__Task requirements__
In the entries that follow, the lines from the line containing "This screenshot has width=413, height=275." up to and including the line containing "The image size is (549, 488)." must be copied exactly, with pictures omitted.

__The data__

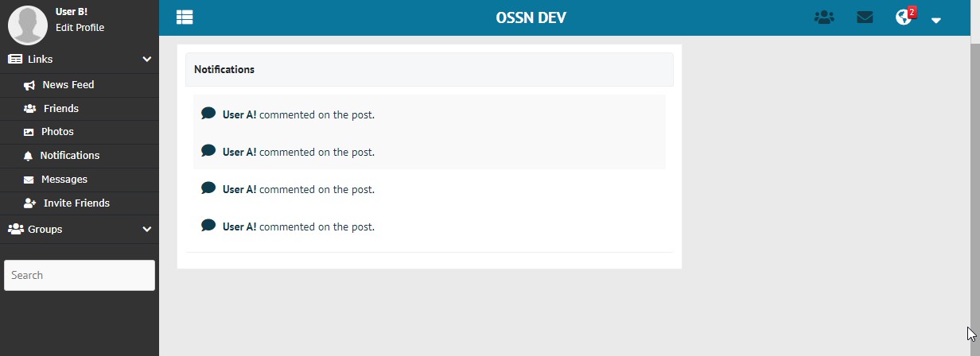Image resolution: width=980 pixels, height=356 pixels.
Task: Click the News Feed megaphone icon
Action: 29,85
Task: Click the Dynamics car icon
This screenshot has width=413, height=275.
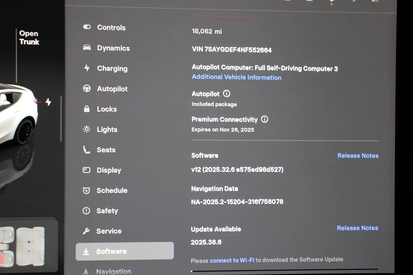Action: 87,48
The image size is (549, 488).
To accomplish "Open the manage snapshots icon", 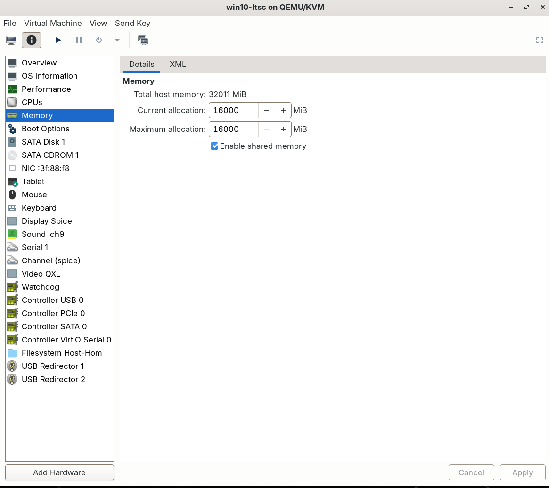I will [x=143, y=40].
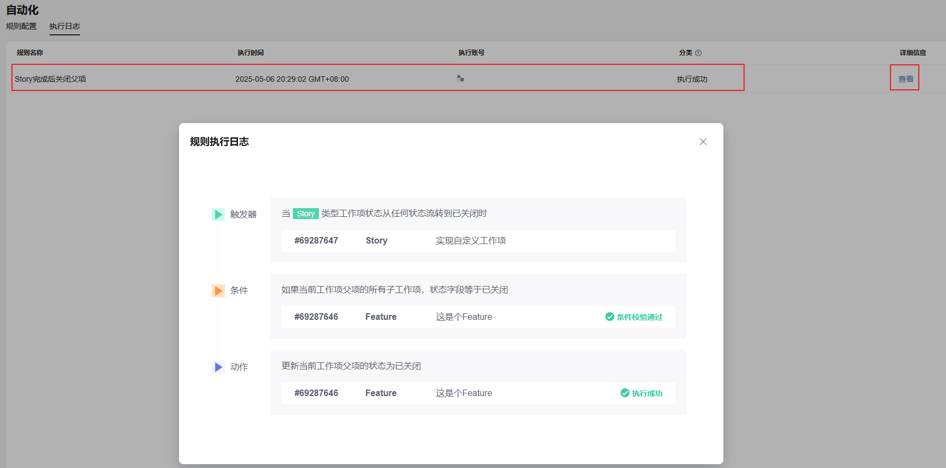The width and height of the screenshot is (946, 468).
Task: Click the blue 动作 play icon
Action: pos(218,367)
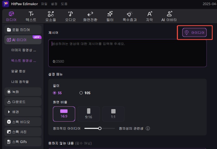217x149 pixels.
Task: Select the 9:16 aspect ratio option
Action: coord(88,114)
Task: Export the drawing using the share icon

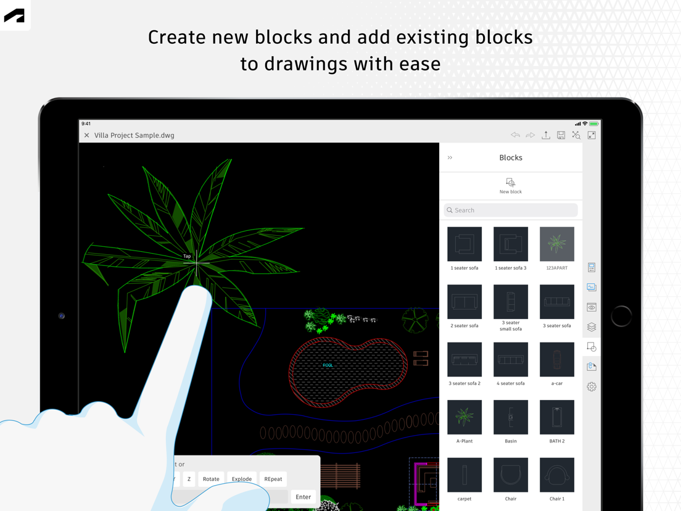Action: pyautogui.click(x=545, y=135)
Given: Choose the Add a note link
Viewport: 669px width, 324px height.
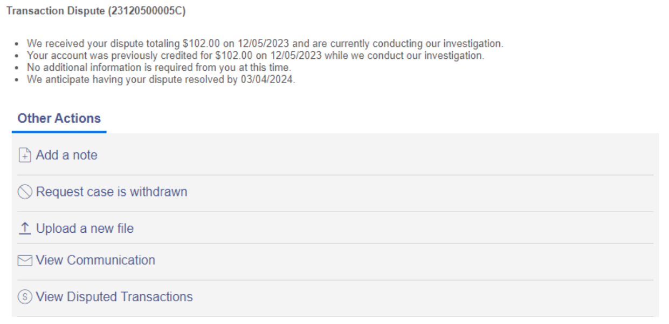Looking at the screenshot, I should [x=67, y=156].
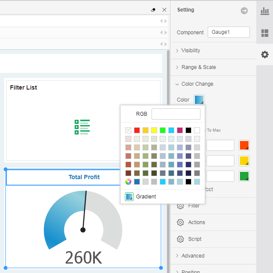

__Reply__
This screenshot has width=413, height=275.
Action: 87,48
The image size is (549, 488).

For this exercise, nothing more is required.